Microsoft is planning an AI hub in the “heart of Lonson“.
| Photo Credit: Reuters

(This article is part of Today’s Cache, The Hindu’s newsletter on emerging themes at the intersection of technology, innovation and policy. To get it in your inbox, subscribe here.)

Microsoft announces AI hub

Microsoft is planning an AI hub in the “heart of London” where it will work on language models while collaborating with other Microsoft teams, as well as partners such as OpenAI. The new AI hub will be headed by scientist and engineer Jordon Hoffman, who previously worked at Infection and DeepMind.

The announcement came even as the United Kingdom is working on positioning itself as the prime location for AI innovation and research, but with a focus on reasonable regulations. Earlier last year the country held the world’s first global AI Safety Summit at Bletchley Park, where 25 countries came together to discuss the risks of AI.

Tesla settles autopilot lawsuit

Tesla has reached a settlement in a lawsuit stemming from a 2018 car crash that resulted in the death of Walter Huang, a 38-year-old Apple engineer. The vehicle operating on Tesla’s Autopilot system, veered off a highway and collided with a barrier, leading to questions about the safety and functionality of the semi-autonomous driving technology.

While the terms of the settlement are yet to be disclosed, the accident that led to the death of Huang is one of many in the U.S. where Autopilot was suspected to be a factor. The U.S. National Traffic Safety Administration has investigated numerous crashes involving Tesla’s automated driving systems, some of which resulted in fatalities.

Physicist faked supercondutory discovery data

A team from Nature, through court documents, has found that Ranga Dias, a professor at the University of Rochester who had touted the discovery of room-temperature supercondutor in March last year, committed data fabrication, falsification and plagiarism.

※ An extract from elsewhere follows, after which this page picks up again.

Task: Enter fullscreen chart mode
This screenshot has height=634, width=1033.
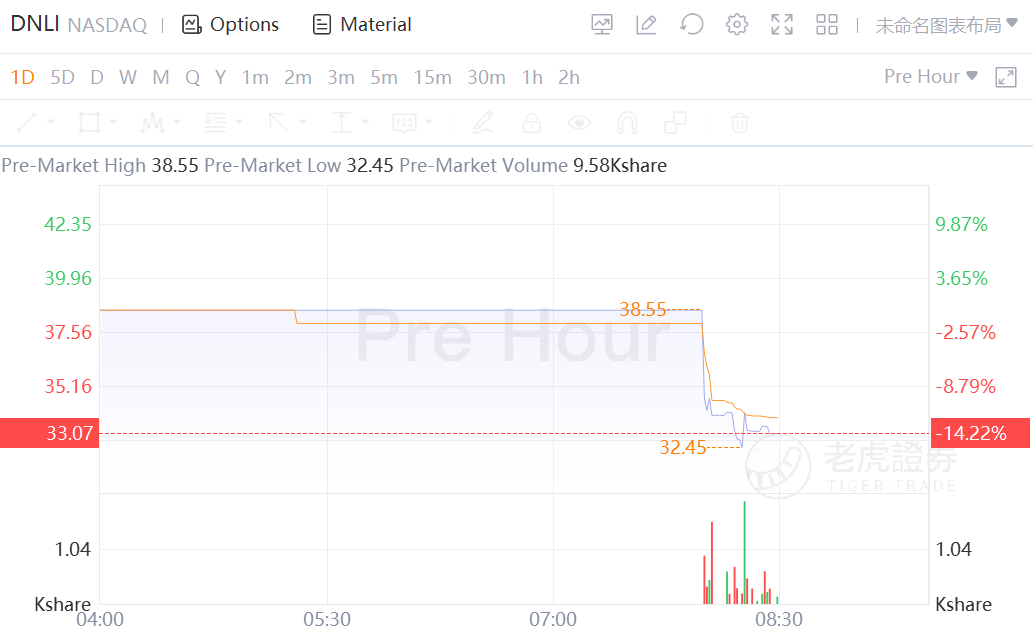Action: coord(782,25)
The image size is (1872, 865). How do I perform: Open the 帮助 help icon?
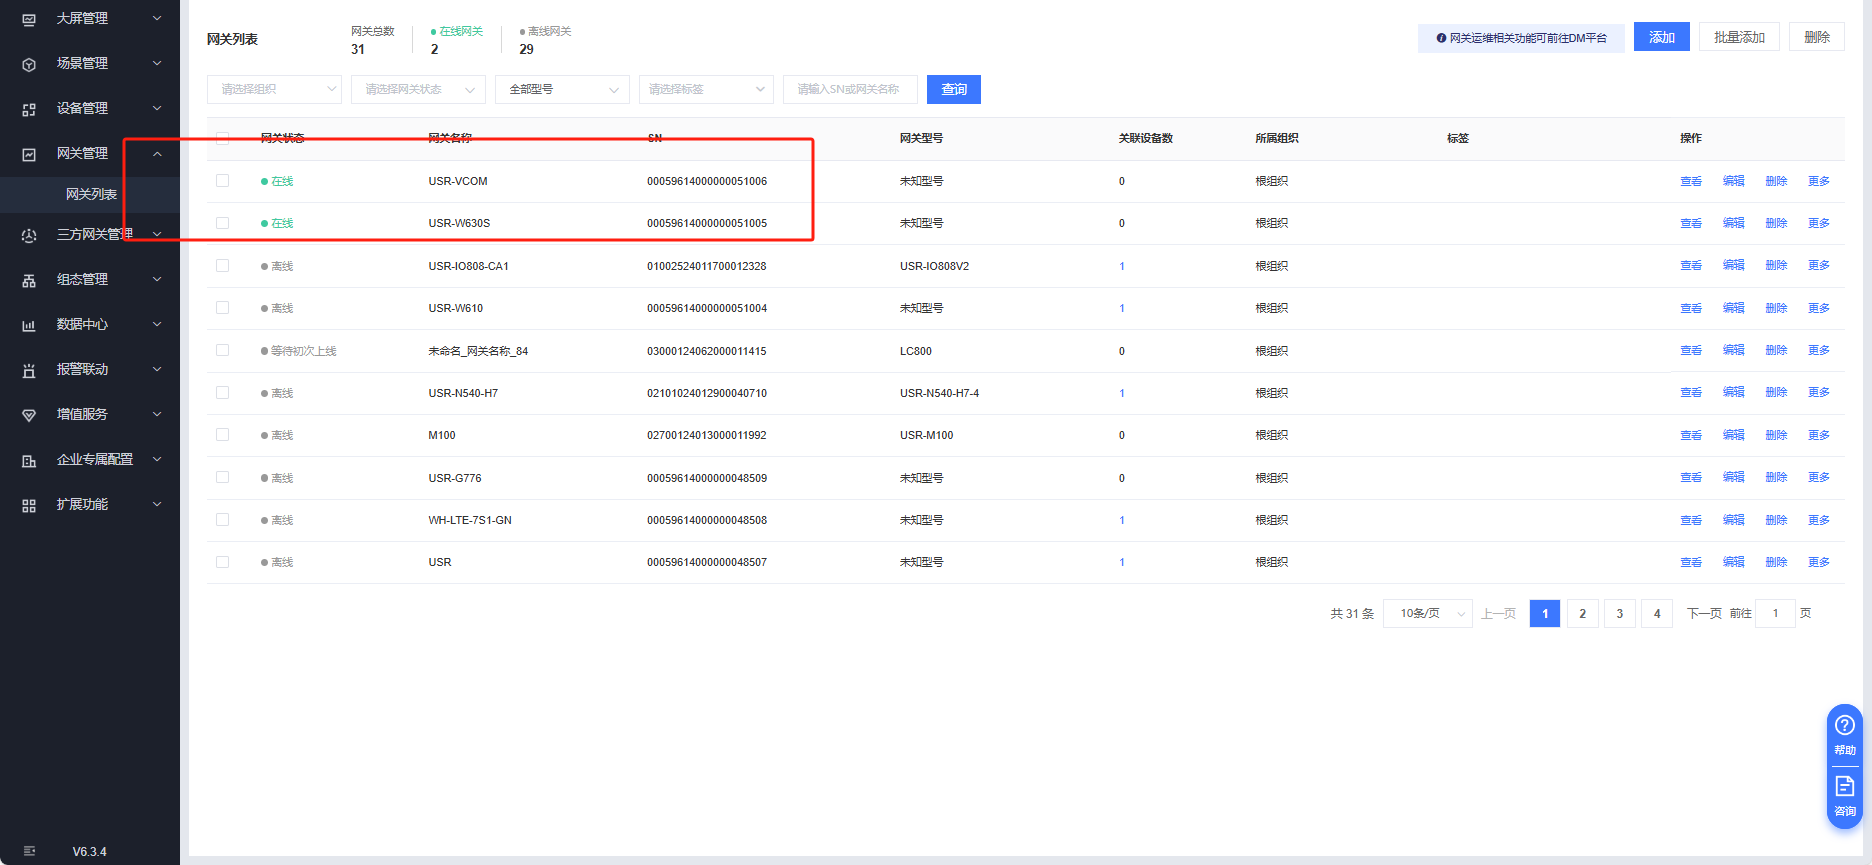(1844, 726)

The 10-month long investigation was carried out by a group of scientists, recruited by the University of Rochester to look into allegations against Mr Dias, who had made a sensational claim of having discovered a superconductor capable of working at room temperature – a scientific feat which hadn’t been achieved before. However, investigations revealed that Dias who has been researching room-temperature superconductivity since 2020, had earlier an earlier paper also retracted due to plagiarism.